How to win votes for the BNP

James Cartlidge says that positive discrimination is negatively discriminating against a whole generation of non-racist whites

issue 14 June 2003

The following statement appears on the website of Carlton, owners of ITV: ‘The company does not discriminate between employees or potential employees on grounds of sex, sexual orientation, marital status, religion, colour, race, ethnic origin, age or disability.’ Unless, it would appear, you happen to be white.

As a freelance print journalist with an eye on one day moving into the broadcasting side, my attention was grabbed when I recently saw a recruitment advertisement for a funded training scheme in television news. The scheme sounded like a pretty good way in: it was the ‘award-winning TV training scheme for news journalists’ provided by London News Network (LNN), maker of London Tonight, the flagship regional news programme for Carlton. Three posts were on offer.
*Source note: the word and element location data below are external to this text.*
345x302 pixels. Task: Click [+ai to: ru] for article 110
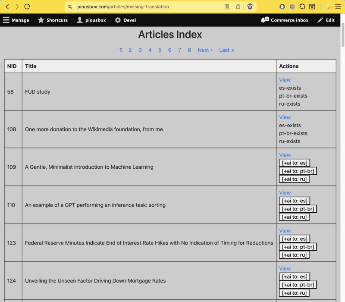[x=294, y=217]
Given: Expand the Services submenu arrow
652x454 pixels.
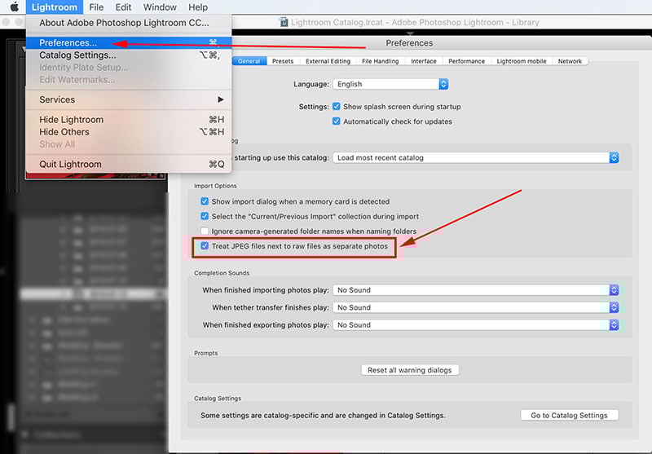Looking at the screenshot, I should pyautogui.click(x=220, y=99).
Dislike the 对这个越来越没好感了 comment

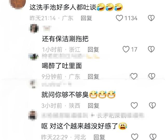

But there was a caveat. LNN had specified that it was looking for applicants only from the following ethnic groups: African, Caribbean, Indian, Bangladeshi, Pakistani and Chinese. I emailed LNN to ask for an application pack, pointing out that I was ‘ethnically white’, and asking if this would affect my chances. The reply from LNN’s personnel department was clear: ‘You only qualify if you belong to the ethnic groups specified in the advert.’
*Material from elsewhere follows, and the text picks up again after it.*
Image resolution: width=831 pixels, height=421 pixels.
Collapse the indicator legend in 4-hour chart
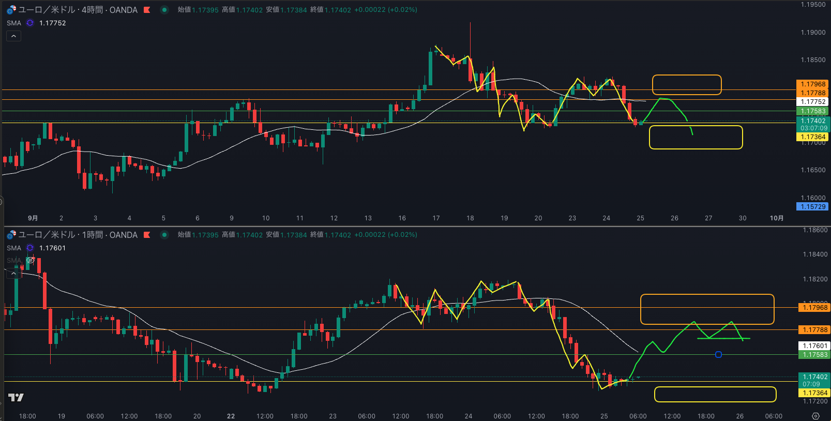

It is worth reflecting on the full implications of this statement. LNN provides news to eight million Londoners, including millions of white Britons but also many thousands of ‘other whites’ such as Greeks, Turks, Eastern Europeans and the growing hordes from the white Commonwealth and Latin America. Yet the only in-house training scheme that LNN now operates has three places and not one of them is open to these people, for no other reason than that they are white. As the LNN personnel department confirmed, this policy also excludes Jews, since they are white.

LNN justifies this racially selective recruitment policy on the old chestnut of ‘positive discrimination’; it is only recruiting from ethnic groups ‘under-represented in the newsroom’.